What the task asks — Starting at the first line and ending at the last, output the data exactly.

Records provided Start Marker

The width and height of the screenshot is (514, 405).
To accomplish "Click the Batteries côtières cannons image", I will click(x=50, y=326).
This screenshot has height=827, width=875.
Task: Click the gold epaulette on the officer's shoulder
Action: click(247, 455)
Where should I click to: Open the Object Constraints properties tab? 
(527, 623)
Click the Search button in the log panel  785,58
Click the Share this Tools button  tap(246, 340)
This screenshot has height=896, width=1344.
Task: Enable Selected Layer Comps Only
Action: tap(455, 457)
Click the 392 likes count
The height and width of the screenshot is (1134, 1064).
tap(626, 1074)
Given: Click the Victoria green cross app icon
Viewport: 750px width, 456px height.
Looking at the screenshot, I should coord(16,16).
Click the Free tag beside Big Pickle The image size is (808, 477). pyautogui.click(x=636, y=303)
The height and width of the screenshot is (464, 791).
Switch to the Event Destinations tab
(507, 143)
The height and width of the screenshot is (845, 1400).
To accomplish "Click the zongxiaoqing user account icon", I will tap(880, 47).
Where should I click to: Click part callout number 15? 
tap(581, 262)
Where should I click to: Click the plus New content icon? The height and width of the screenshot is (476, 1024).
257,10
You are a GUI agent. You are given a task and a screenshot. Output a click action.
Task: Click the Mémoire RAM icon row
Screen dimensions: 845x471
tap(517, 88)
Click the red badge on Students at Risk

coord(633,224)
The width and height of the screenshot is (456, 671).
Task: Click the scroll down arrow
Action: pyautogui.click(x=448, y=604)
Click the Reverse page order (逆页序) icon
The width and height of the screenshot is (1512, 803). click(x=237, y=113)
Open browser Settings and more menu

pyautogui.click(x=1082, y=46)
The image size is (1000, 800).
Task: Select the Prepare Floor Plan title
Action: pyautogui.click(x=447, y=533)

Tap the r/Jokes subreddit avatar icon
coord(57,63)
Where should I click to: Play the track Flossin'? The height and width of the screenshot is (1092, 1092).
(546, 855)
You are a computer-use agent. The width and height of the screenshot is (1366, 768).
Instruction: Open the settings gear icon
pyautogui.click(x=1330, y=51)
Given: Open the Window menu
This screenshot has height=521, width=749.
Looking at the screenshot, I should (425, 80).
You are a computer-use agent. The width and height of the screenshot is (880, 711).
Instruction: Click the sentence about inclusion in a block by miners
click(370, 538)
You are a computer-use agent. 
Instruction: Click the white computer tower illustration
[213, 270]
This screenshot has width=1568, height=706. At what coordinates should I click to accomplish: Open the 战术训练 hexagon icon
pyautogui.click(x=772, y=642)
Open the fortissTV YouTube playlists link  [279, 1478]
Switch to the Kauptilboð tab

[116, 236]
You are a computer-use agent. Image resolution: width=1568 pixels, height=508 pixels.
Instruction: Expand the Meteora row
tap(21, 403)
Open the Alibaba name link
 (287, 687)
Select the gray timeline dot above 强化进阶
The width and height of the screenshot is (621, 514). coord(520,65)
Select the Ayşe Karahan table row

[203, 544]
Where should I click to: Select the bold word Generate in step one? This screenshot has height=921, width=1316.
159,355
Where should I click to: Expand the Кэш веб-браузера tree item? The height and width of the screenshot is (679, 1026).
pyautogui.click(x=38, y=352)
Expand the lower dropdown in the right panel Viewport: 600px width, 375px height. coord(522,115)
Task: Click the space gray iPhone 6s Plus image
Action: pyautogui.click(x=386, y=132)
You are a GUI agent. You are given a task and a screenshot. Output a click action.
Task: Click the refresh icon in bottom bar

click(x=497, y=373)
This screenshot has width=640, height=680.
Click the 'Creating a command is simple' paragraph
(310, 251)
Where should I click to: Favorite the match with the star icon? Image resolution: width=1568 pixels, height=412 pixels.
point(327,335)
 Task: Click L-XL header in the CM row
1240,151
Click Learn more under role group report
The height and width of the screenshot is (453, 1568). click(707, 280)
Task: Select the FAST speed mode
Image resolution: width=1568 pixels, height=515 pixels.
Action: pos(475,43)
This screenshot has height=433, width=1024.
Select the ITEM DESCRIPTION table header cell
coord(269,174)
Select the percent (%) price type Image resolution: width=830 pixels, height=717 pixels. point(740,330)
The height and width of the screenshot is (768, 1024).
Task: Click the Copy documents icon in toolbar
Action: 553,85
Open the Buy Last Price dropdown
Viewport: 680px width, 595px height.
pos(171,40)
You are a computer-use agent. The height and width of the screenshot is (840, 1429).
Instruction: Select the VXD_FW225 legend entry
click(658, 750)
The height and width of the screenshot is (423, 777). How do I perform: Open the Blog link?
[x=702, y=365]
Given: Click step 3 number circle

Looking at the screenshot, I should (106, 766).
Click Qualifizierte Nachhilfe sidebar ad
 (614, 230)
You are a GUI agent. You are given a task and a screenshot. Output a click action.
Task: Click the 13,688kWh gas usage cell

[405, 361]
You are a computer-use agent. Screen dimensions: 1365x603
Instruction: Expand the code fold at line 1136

Records provided End Marker

Written answer —
The width and height of the screenshot is (514, 405).
To accomplish "Click the Batteries côtières cannons image", I will click(x=50, y=326).
This screenshot has height=827, width=875.
Task: Click the gold epaulette on the officer's shoulder
Action: click(247, 455)
Where should I click to: Open the Object Constraints properties tab? 
(527, 623)
Click the Search button in the log panel  785,58
Click the Share this Tools button  tap(246, 340)
This screenshot has height=896, width=1344.
Task: Enable Selected Layer Comps Only
Action: tap(455, 457)
Click the 392 likes count
The height and width of the screenshot is (1134, 1064).
tap(626, 1074)
Given: Click the Victoria green cross app icon
Viewport: 750px width, 456px height.
Looking at the screenshot, I should coord(16,16).
Click the Free tag beside Big Pickle The image size is (808, 477). pyautogui.click(x=636, y=303)
The height and width of the screenshot is (464, 791).
Switch to the Event Destinations tab
(507, 143)
The height and width of the screenshot is (845, 1400).
To accomplish "Click the zongxiaoqing user account icon", I will tap(880, 47).
Where should I click to: Click part callout number 15? 
tap(581, 262)
Where should I click to: Click the plus New content icon? The height and width of the screenshot is (476, 1024).
257,10
You are a GUI agent. You are given a task and a screenshot. Output a click action.
Task: Click the Mémoire RAM icon row
Screen dimensions: 845x471
tap(517, 88)
Click the red badge on Students at Risk

coord(633,224)
The width and height of the screenshot is (456, 671).
Task: Click the scroll down arrow
Action: pyautogui.click(x=448, y=604)
Click the Reverse page order (逆页序) icon
The width and height of the screenshot is (1512, 803). click(x=237, y=113)
Open browser Settings and more menu

pyautogui.click(x=1082, y=46)
The image size is (1000, 800).
Task: Select the Prepare Floor Plan title
Action: pyautogui.click(x=447, y=533)

Tap the r/Jokes subreddit avatar icon
coord(57,63)
Where should I click to: Play the track Flossin'? The height and width of the screenshot is (1092, 1092).
(546, 855)
You are a computer-use agent. The width and height of the screenshot is (1366, 768).
Instruction: Open the settings gear icon
pyautogui.click(x=1330, y=51)
Given: Open the Window menu
This screenshot has height=521, width=749.
Looking at the screenshot, I should (425, 80).
You are a computer-use agent. The width and height of the screenshot is (880, 711).
Instruction: Click the sentence about inclusion in a block by miners
click(370, 538)
You are a computer-use agent. 
Instruction: Click the white computer tower illustration
[213, 270]
This screenshot has width=1568, height=706. At what coordinates should I click to accomplish: Open the 战术训练 hexagon icon
pyautogui.click(x=772, y=642)
Open the fortissTV YouTube playlists link  [279, 1478]
Switch to the Kauptilboð tab

[116, 236]
You are a computer-use agent. Image resolution: width=1568 pixels, height=508 pixels.
Instruction: Expand the Meteora row
tap(21, 403)
Open the Alibaba name link
 (287, 687)
Select the gray timeline dot above 强化进阶
The width and height of the screenshot is (621, 514). coord(520,65)
Select the Ayşe Karahan table row

[203, 544]
Where should I click to: Select the bold word Generate in step one? This screenshot has height=921, width=1316.
159,355
Where should I click to: Expand the Кэш веб-браузера tree item? The height and width of the screenshot is (679, 1026).
pyautogui.click(x=38, y=352)
Expand the lower dropdown in the right panel Viewport: 600px width, 375px height. coord(522,115)
Task: Click the space gray iPhone 6s Plus image
Action: pyautogui.click(x=386, y=132)
You are a GUI agent. You are given a task and a screenshot. Output a click action.
Task: Click the refresh icon in bottom bar

click(x=497, y=373)
This screenshot has width=640, height=680.
Click the 'Creating a command is simple' paragraph
(310, 251)
Where should I click to: Favorite the match with the star icon? Image resolution: width=1568 pixels, height=412 pixels.
point(327,335)
 Task: Click L-XL header in the CM row
1240,151
Click Learn more under role group report
The height and width of the screenshot is (453, 1568). click(707, 280)
Task: Select the FAST speed mode
Image resolution: width=1568 pixels, height=515 pixels.
Action: pos(475,43)
This screenshot has height=433, width=1024.
Select the ITEM DESCRIPTION table header cell
coord(269,174)
Select the percent (%) price type Image resolution: width=830 pixels, height=717 pixels. point(740,330)
The height and width of the screenshot is (768, 1024).
Task: Click the Copy documents icon in toolbar
Action: 553,85
Open the Buy Last Price dropdown
Viewport: 680px width, 595px height.
pos(171,40)
You are a computer-use agent. The height and width of the screenshot is (840, 1429).
Instruction: Select the VXD_FW225 legend entry
click(658, 750)
The height and width of the screenshot is (423, 777). How do I perform: Open the Blog link?
[x=702, y=365]
Given: Click step 3 number circle

Looking at the screenshot, I should (106, 766).
Click Qualifizierte Nachhilfe sidebar ad
 (614, 230)
You are a GUI agent. You are given a task and a screenshot. Output a click action.
Task: Click the 13,688kWh gas usage cell

[405, 361]
You are a computer-use agent. Screen dimensions: 1365x603
Instruction: Expand the code fold at line 1136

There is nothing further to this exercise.